(Stored data entries)
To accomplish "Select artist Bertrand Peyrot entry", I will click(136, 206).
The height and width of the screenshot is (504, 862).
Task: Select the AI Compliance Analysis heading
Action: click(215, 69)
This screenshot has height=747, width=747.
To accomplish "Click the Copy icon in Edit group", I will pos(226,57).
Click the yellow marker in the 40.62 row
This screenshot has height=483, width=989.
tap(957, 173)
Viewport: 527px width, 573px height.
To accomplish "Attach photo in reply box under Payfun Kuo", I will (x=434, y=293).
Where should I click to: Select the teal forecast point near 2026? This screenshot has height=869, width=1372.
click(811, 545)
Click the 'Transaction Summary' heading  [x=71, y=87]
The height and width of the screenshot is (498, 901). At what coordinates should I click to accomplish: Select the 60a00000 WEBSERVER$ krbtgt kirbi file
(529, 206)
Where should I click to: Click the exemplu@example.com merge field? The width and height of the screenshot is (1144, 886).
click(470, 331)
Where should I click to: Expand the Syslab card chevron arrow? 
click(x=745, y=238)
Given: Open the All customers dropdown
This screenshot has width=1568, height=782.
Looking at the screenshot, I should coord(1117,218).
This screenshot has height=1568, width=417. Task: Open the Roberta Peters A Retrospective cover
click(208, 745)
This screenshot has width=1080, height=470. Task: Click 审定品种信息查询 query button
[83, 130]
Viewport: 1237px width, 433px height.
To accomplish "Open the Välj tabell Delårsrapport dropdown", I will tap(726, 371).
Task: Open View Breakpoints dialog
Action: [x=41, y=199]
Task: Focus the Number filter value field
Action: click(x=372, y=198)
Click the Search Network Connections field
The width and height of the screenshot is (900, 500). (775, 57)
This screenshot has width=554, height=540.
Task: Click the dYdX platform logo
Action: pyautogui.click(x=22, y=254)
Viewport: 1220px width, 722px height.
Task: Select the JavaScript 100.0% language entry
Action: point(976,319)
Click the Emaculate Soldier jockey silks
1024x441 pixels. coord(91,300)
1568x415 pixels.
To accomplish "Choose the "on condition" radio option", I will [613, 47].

▶ [EXERCISE OBJECTIVE]
From the records above, please extract every line and repeat it exactly.

▶ [REPLY TO THE TASK]
To accomplish "Select artist Bertrand Peyrot entry", I will click(136, 206).
The height and width of the screenshot is (504, 862).
Task: Select the AI Compliance Analysis heading
Action: click(215, 69)
This screenshot has height=747, width=747.
To accomplish "Click the Copy icon in Edit group", I will pos(226,57).
Click the yellow marker in the 40.62 row
This screenshot has height=483, width=989.
tap(957, 173)
Viewport: 527px width, 573px height.
To accomplish "Attach photo in reply box under Payfun Kuo", I will (x=434, y=293).
Where should I click to: Select the teal forecast point near 2026? This screenshot has height=869, width=1372.
click(811, 545)
Click the 'Transaction Summary' heading  [x=71, y=87]
The height and width of the screenshot is (498, 901). At what coordinates should I click to accomplish: Select the 60a00000 WEBSERVER$ krbtgt kirbi file
(529, 206)
Where should I click to: Click the exemplu@example.com merge field? The width and height of the screenshot is (1144, 886).
click(470, 331)
Where should I click to: Expand the Syslab card chevron arrow? 
click(x=745, y=238)
Given: Open the All customers dropdown
This screenshot has width=1568, height=782.
Looking at the screenshot, I should coord(1117,218).
This screenshot has height=1568, width=417. Task: Open the Roberta Peters A Retrospective cover
click(208, 745)
This screenshot has width=1080, height=470. Task: Click 审定品种信息查询 query button
[83, 130]
Viewport: 1237px width, 433px height.
To accomplish "Open the Välj tabell Delårsrapport dropdown", I will tap(726, 371).
Task: Open View Breakpoints dialog
Action: [x=41, y=199]
Task: Focus the Number filter value field
Action: click(x=372, y=198)
Click the Search Network Connections field
The width and height of the screenshot is (900, 500). (775, 57)
This screenshot has width=554, height=540.
Task: Click the dYdX platform logo
Action: pyautogui.click(x=22, y=254)
Viewport: 1220px width, 722px height.
Task: Select the JavaScript 100.0% language entry
Action: point(976,319)
Click the Emaculate Soldier jockey silks
1024x441 pixels. coord(91,300)
1568x415 pixels.
To accomplish "Choose the "on condition" radio option", I will [613, 47].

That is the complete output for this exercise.